■ **ABOUT THIS TASK**:
Output the lines from the one containing "The image size is (1089, 693)." through the one containing "(252, 309).", both included, with no changes.

Records from a data source:
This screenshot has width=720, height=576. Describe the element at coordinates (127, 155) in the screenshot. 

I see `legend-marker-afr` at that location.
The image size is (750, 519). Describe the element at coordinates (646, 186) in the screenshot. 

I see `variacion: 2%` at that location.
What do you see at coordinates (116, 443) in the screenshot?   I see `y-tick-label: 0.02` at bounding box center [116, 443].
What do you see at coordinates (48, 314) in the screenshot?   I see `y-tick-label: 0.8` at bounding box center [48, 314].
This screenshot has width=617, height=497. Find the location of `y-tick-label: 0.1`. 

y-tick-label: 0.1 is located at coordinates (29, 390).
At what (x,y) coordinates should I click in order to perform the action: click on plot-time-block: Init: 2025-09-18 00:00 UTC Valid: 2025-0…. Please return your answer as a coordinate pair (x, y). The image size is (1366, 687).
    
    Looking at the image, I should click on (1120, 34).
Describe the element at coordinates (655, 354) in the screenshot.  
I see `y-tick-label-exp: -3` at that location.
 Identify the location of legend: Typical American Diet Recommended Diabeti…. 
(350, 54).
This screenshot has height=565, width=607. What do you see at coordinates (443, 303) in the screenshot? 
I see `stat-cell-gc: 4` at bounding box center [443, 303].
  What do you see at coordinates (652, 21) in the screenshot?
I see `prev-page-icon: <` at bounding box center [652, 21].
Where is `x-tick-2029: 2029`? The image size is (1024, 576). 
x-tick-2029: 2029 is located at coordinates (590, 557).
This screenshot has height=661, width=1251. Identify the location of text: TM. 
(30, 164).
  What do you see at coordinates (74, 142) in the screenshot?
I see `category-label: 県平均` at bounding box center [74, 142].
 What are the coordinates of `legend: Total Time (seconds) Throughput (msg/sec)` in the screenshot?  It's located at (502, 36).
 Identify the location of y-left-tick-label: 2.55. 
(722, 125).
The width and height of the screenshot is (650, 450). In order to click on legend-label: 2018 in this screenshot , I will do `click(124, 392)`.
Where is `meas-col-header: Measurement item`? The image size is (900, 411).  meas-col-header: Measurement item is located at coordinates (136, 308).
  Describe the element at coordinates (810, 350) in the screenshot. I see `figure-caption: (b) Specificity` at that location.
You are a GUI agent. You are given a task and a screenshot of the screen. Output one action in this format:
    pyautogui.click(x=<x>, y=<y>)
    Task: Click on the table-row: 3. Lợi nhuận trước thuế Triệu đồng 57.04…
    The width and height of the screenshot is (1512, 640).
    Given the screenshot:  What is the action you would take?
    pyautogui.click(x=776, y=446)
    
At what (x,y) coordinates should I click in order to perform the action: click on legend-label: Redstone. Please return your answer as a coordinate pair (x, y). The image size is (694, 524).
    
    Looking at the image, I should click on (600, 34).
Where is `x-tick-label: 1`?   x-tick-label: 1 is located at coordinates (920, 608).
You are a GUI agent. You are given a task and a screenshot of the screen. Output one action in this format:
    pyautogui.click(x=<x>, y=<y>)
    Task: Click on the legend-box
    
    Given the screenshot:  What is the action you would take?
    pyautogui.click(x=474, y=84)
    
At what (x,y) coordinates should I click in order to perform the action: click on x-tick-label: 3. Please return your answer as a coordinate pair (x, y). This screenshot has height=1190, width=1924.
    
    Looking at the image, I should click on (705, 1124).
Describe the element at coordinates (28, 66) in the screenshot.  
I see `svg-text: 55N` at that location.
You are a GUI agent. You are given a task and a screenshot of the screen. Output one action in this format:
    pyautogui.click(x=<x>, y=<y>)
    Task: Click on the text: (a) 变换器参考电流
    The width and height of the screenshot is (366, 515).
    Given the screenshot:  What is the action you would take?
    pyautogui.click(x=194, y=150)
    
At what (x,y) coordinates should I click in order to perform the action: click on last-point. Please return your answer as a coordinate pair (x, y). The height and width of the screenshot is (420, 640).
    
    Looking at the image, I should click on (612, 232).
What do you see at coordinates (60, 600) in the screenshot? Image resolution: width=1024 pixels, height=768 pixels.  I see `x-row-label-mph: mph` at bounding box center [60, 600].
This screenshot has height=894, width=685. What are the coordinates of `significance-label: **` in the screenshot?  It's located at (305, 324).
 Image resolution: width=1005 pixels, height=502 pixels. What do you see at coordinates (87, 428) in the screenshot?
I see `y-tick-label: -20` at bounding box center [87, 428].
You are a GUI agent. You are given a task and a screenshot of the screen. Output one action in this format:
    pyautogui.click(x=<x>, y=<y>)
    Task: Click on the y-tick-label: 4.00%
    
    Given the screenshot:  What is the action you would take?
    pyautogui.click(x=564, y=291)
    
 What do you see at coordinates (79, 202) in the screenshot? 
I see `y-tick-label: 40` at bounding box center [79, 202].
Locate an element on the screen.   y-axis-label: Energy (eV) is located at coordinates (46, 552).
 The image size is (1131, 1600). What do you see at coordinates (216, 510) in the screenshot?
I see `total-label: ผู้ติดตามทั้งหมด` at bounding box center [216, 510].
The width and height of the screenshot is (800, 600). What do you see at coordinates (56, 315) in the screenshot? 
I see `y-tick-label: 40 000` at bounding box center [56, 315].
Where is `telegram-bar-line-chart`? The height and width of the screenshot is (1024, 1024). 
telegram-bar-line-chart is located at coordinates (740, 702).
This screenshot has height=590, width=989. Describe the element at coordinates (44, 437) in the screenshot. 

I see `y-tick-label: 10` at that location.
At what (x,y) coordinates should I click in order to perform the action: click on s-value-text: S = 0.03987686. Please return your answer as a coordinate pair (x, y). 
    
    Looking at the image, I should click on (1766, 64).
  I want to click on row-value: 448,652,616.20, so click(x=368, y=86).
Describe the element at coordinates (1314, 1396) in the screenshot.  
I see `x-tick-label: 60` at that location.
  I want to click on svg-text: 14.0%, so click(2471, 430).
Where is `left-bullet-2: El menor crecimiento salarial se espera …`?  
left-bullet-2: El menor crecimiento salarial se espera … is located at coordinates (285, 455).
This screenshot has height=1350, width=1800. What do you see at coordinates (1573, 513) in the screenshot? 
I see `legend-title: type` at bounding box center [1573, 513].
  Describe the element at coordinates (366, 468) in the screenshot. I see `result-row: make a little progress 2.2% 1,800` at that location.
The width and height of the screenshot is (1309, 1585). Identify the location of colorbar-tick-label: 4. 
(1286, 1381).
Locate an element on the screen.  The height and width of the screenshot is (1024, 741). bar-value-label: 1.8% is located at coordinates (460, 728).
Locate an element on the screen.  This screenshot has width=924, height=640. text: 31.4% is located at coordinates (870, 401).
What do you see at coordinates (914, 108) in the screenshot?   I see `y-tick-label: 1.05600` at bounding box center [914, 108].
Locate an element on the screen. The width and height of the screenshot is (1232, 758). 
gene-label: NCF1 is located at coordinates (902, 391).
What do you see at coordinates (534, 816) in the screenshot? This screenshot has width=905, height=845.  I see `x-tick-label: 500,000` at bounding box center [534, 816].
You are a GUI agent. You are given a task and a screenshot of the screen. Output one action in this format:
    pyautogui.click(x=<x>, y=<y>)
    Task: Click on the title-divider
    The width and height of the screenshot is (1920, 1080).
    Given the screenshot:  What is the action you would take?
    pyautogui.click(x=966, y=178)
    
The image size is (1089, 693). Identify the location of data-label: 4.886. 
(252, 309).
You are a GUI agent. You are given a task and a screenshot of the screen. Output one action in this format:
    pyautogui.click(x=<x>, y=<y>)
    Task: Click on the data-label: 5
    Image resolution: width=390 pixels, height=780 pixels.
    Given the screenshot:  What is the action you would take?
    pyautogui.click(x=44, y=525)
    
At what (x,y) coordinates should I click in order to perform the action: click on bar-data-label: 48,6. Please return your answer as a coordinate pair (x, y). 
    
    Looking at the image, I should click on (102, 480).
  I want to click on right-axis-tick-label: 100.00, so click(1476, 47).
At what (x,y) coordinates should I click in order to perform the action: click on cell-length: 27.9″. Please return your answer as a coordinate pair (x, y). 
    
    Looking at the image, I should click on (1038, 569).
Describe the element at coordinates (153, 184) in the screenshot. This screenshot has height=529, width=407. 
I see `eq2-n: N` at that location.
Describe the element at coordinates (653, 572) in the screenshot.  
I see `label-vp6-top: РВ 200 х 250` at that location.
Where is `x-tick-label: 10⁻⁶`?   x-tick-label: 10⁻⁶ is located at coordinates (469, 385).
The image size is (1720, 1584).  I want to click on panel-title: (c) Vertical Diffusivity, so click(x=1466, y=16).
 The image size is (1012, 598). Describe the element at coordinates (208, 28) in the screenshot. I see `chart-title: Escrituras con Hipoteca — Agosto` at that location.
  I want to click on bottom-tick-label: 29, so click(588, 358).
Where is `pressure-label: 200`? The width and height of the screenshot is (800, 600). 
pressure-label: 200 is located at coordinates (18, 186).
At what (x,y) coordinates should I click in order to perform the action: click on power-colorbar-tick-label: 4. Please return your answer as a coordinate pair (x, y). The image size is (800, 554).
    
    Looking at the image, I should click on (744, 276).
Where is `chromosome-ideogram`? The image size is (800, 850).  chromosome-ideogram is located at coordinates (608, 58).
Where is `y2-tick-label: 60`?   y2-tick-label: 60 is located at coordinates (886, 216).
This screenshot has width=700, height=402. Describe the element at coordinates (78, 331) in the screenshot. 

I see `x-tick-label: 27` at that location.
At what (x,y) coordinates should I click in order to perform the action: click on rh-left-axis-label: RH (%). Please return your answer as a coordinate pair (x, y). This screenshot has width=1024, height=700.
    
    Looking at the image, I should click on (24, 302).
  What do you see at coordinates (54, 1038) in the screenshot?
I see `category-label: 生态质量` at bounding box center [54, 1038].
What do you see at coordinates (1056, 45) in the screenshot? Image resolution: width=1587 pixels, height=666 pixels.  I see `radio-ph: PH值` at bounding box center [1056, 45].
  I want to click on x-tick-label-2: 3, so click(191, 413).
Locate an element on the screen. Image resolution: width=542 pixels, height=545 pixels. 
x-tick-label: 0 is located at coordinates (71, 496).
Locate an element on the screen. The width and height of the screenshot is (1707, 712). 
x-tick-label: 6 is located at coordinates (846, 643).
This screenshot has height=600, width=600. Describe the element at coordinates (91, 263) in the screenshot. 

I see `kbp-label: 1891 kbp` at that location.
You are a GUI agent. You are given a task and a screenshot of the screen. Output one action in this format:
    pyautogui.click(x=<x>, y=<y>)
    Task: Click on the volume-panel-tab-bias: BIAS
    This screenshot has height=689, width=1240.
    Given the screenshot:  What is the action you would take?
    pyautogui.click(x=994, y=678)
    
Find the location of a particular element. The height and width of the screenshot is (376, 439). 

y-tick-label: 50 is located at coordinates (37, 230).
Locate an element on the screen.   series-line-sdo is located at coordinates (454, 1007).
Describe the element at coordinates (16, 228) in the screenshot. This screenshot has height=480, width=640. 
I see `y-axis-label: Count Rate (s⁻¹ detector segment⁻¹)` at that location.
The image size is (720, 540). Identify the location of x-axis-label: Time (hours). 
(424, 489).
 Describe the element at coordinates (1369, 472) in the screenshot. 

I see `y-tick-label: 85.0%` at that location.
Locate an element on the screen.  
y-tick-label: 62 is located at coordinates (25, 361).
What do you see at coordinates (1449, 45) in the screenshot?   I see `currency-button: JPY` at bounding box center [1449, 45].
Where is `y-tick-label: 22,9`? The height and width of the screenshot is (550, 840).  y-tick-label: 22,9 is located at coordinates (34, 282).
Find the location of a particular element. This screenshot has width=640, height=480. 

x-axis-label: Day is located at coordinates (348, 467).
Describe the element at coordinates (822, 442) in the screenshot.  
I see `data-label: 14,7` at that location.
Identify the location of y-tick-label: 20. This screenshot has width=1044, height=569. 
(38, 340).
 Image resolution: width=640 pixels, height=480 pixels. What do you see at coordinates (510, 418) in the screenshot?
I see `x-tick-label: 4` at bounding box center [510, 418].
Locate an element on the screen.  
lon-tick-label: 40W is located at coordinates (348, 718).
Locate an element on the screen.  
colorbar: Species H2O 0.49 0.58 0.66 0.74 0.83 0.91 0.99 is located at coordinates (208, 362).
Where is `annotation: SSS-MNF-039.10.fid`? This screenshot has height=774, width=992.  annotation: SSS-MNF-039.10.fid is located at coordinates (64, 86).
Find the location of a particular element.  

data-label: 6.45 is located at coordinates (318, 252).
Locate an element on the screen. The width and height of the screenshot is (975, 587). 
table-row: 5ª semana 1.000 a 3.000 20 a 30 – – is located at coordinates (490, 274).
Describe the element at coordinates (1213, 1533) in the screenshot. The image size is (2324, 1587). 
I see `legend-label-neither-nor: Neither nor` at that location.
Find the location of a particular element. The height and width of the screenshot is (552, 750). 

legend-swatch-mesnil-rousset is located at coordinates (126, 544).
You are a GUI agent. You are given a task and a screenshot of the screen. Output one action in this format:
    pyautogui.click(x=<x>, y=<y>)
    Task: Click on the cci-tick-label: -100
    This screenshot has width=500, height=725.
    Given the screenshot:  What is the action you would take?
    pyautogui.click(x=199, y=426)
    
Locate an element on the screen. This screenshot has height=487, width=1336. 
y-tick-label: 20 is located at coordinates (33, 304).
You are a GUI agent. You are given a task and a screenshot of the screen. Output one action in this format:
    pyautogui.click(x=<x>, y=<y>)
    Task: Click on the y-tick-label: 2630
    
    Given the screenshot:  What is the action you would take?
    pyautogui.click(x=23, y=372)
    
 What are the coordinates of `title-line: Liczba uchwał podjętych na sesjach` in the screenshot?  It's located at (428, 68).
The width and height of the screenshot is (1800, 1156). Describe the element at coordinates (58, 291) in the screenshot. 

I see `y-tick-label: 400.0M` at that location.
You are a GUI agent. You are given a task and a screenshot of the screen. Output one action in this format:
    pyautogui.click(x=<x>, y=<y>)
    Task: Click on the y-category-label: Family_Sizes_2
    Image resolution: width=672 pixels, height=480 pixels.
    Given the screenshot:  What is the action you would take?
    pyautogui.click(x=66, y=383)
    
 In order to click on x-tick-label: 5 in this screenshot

■ **ANSWER TO THIS TASK**:
The image size is (1089, 693). Identify the location of data-label: 4.886. 
(252, 309).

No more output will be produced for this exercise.